ASSIGNMENT :: Where a line of the data holds the word "will", copy that line.

Collected data
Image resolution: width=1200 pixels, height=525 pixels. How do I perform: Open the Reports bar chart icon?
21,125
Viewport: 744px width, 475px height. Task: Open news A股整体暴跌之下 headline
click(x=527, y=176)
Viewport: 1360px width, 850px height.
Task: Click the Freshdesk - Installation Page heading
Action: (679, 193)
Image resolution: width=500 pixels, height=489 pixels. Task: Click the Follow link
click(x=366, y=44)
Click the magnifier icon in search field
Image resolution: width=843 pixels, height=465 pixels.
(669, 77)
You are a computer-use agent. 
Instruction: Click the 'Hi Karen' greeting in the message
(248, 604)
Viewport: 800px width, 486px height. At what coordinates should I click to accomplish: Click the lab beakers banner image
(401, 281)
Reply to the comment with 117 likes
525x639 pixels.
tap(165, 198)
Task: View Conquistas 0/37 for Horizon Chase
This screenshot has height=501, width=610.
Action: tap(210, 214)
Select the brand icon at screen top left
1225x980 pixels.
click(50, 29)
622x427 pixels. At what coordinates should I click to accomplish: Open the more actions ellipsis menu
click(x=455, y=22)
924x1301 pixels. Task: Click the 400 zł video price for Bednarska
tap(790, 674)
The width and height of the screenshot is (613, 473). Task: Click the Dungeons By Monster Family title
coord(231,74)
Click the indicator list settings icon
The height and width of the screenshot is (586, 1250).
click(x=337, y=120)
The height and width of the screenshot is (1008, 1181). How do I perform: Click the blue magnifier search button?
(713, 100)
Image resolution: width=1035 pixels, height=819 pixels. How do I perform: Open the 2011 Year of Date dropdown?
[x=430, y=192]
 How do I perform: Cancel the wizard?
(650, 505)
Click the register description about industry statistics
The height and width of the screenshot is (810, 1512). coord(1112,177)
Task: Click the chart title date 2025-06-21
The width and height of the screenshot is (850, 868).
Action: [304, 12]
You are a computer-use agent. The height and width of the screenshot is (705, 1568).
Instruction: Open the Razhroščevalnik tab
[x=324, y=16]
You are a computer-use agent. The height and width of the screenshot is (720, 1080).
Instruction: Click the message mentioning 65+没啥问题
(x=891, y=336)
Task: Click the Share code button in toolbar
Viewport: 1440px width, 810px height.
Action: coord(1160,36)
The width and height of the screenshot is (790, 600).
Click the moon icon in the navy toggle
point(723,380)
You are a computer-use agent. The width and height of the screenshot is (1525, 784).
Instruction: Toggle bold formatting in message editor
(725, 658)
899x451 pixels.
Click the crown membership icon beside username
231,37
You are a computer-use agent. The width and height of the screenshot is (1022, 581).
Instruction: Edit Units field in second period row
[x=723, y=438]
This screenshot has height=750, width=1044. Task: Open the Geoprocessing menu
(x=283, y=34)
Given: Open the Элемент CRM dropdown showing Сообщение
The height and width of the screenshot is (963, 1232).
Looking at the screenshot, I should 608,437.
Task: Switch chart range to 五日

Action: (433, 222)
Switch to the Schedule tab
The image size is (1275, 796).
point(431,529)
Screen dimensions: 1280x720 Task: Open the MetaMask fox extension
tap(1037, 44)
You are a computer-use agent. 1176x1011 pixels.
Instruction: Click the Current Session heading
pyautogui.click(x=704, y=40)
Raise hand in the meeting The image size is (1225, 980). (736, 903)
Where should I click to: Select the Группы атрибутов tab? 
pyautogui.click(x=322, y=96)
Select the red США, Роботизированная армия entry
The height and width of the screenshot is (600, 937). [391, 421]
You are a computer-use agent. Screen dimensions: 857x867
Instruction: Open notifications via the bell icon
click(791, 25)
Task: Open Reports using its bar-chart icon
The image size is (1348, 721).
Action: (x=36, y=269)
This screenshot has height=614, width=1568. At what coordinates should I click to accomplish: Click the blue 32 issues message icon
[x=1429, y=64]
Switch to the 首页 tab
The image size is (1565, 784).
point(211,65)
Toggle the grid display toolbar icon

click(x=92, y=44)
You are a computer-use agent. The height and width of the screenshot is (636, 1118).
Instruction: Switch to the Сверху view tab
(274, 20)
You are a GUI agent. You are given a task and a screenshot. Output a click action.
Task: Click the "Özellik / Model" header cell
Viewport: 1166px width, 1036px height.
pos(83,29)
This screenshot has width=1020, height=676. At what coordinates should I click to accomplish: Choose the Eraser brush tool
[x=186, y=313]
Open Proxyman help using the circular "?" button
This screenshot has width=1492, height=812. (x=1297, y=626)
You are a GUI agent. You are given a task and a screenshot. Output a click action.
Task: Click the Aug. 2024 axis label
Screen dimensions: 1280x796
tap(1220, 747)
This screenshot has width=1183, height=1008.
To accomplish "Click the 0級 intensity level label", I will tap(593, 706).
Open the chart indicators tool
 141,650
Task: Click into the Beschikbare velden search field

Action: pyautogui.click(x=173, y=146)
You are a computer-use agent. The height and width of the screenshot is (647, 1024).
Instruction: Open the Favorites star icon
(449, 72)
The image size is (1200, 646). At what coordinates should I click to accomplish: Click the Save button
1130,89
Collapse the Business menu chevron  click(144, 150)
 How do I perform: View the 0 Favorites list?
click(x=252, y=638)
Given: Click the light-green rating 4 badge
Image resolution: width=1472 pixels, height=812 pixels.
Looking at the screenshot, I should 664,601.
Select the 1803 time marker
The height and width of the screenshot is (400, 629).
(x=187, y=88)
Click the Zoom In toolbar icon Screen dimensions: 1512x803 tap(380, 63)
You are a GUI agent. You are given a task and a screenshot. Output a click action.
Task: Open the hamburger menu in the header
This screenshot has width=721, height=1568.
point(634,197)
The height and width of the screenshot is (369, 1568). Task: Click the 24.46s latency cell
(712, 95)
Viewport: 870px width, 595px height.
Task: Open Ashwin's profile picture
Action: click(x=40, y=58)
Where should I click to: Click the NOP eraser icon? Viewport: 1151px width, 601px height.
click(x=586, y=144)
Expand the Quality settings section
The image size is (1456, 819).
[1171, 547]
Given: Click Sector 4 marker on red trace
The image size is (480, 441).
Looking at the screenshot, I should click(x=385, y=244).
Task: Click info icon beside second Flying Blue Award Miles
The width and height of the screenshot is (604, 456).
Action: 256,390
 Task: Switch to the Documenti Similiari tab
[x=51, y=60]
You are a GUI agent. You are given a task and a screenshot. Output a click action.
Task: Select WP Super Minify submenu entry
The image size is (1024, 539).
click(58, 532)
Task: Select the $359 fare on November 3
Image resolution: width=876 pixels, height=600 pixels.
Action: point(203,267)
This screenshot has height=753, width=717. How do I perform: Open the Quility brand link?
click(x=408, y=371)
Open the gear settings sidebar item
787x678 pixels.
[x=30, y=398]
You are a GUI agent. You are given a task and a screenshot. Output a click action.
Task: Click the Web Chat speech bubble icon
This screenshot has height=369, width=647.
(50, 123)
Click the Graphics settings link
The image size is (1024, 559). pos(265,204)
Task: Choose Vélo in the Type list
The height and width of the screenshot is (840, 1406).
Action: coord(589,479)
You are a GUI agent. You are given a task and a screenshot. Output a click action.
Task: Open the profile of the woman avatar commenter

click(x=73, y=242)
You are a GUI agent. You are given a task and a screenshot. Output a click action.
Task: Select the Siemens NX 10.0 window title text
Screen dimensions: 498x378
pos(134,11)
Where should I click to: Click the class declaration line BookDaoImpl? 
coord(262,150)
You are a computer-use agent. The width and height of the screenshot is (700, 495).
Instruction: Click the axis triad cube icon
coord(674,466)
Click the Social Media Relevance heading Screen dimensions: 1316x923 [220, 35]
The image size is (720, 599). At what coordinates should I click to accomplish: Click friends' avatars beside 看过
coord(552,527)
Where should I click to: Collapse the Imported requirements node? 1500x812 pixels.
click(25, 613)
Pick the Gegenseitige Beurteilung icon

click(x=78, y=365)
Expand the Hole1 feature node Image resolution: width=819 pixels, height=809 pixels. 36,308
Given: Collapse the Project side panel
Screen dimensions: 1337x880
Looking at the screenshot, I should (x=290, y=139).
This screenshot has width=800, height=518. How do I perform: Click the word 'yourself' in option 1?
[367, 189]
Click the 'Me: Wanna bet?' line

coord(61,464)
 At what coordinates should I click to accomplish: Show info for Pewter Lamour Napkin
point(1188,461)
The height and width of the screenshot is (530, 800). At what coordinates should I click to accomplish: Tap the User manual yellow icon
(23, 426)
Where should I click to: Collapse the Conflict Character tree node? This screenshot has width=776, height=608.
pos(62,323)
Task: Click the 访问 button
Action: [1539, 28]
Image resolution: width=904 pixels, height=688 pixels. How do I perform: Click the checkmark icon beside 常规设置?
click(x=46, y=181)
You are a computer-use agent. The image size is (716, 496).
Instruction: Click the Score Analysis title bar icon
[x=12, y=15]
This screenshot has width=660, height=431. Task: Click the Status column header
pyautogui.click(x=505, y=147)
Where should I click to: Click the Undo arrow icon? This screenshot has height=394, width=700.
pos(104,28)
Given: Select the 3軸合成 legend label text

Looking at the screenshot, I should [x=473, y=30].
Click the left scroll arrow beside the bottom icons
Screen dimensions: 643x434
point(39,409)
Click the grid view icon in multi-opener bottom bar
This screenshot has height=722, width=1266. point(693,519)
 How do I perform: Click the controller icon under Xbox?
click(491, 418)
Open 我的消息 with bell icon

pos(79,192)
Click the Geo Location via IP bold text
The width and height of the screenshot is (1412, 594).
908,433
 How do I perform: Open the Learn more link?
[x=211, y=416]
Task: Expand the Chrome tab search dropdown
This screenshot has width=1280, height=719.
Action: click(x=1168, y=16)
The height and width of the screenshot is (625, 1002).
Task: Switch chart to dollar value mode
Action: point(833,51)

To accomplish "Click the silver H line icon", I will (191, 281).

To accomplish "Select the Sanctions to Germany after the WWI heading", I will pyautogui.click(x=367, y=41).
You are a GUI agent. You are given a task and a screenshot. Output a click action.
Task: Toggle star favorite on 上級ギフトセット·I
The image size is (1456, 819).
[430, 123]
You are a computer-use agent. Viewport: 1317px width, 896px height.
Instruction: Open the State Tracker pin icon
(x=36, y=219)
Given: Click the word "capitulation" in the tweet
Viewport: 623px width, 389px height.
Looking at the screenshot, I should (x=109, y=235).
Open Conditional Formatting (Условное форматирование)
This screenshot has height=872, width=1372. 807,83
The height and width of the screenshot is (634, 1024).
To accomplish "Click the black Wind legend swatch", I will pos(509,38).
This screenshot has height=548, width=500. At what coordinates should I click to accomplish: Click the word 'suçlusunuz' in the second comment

RESULT FOR THIS EXERCISE ::
To accomplish "Click the 0級 intensity level label", I will tap(593, 706).
To accomplish "Click the silver H line icon", I will (191, 281).
To accomplish "Select the Sanctions to Germany after the WWI heading", I will pyautogui.click(x=367, y=41).
To accomplish "Click the black Wind legend swatch", I will pos(509,38).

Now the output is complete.